Copy task for the material below: print the line with "You are a computer-use agent. Image" and every line after it to the end, exactly as written, without the pictures.
====== SUPPLIED DATA ======
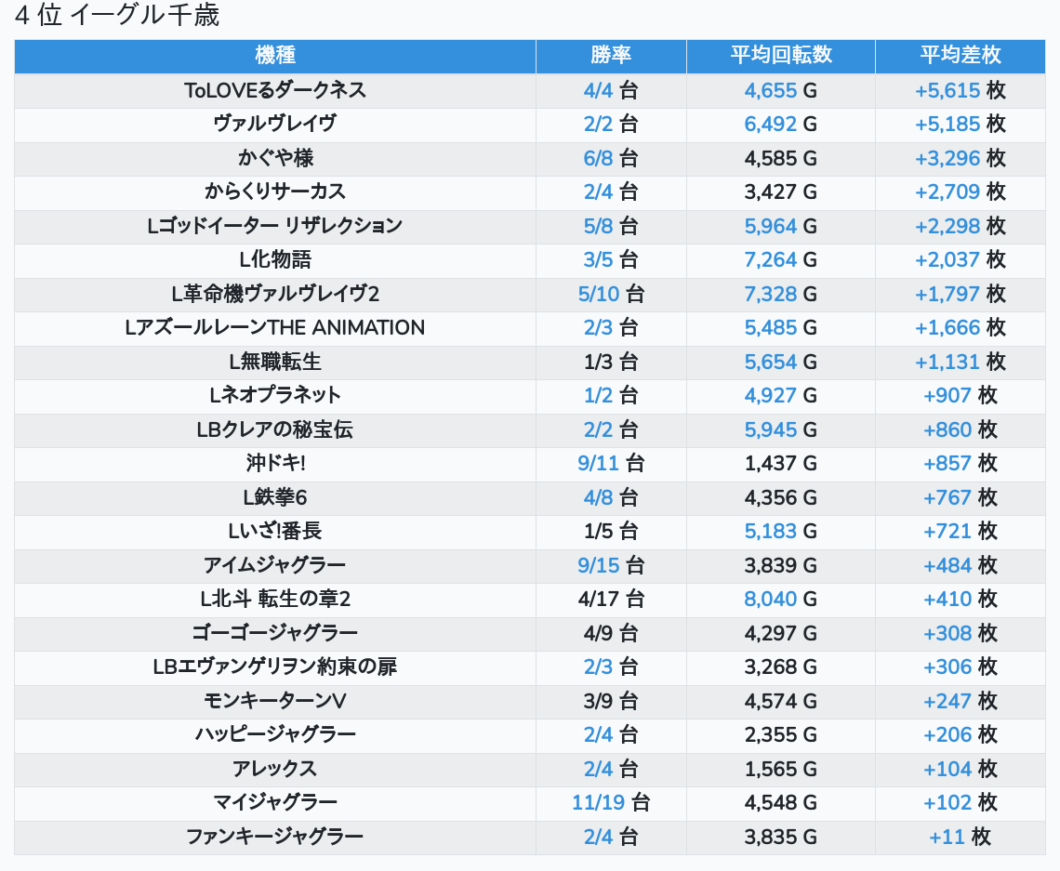Select the かぐや様 machine entry
Image resolution: width=1060 pixels, height=871 pixels.
click(275, 158)
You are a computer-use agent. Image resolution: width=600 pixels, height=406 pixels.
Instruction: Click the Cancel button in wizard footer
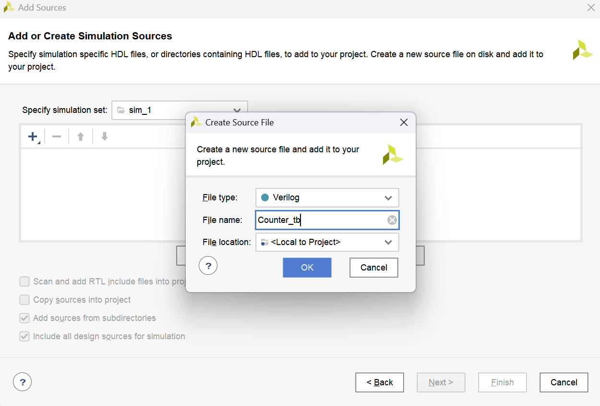[564, 382]
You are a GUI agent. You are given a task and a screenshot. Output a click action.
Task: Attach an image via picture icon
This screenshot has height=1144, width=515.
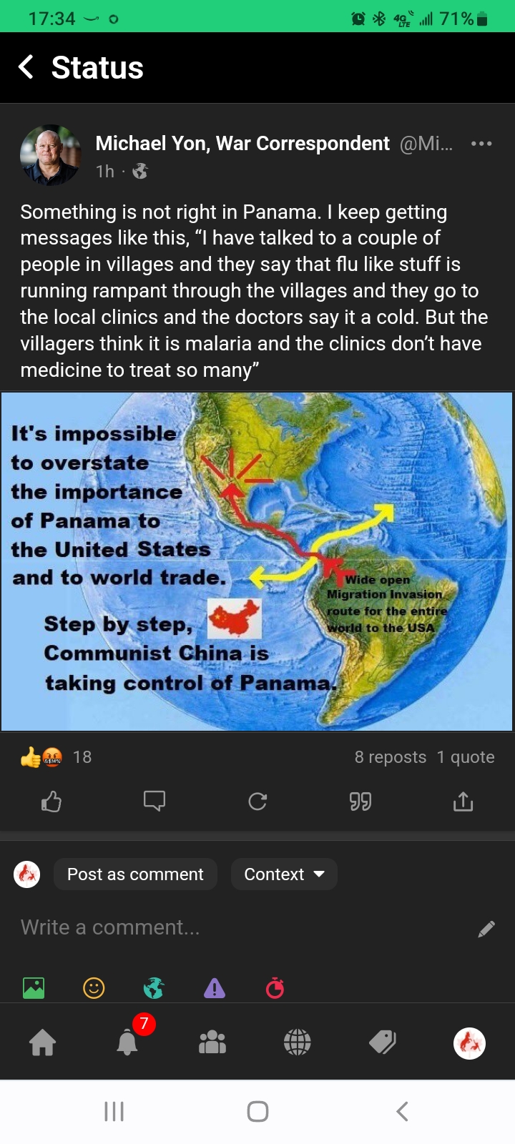coord(34,988)
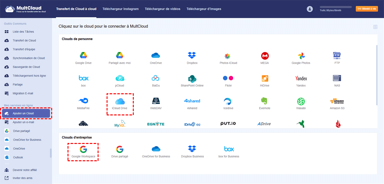
Task: Select the iCloud Drive cloud icon
Action: pos(120,101)
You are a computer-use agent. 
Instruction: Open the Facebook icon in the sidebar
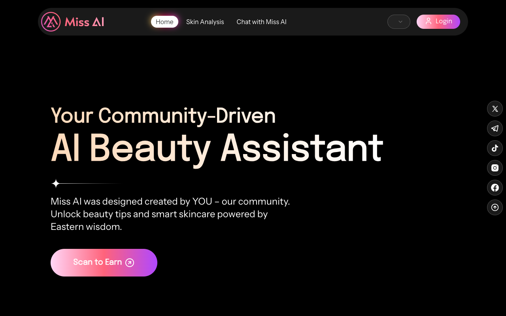point(495,188)
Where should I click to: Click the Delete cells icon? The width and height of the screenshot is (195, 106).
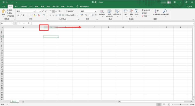point(131,11)

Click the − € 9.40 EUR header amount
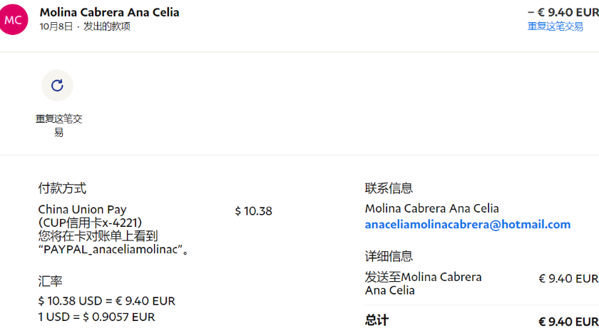tap(563, 11)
======
### [EXPECTED ANSWER]
You are a computer-use agent. Image resolution: width=600 pixels, height=406 pixels.
Instruction: Click the Cancel button in wizard footer
[564, 382]
You are a GUI agent. You are given a task and a screenshot. Output a click action.
Task: Attach an image via picture icon
This screenshot has height=1144, width=515.
coord(34,988)
Task: Select the iCloud Drive cloud icon
Action: pos(120,101)
You are a computer-use agent. 
Instruction: Open the Facebook icon in the sidebar
point(495,188)
Where should I click to: Click the Delete cells icon? The width and height of the screenshot is (195, 106).
point(131,11)

Click the − € 9.40 EUR header amount
tap(563, 11)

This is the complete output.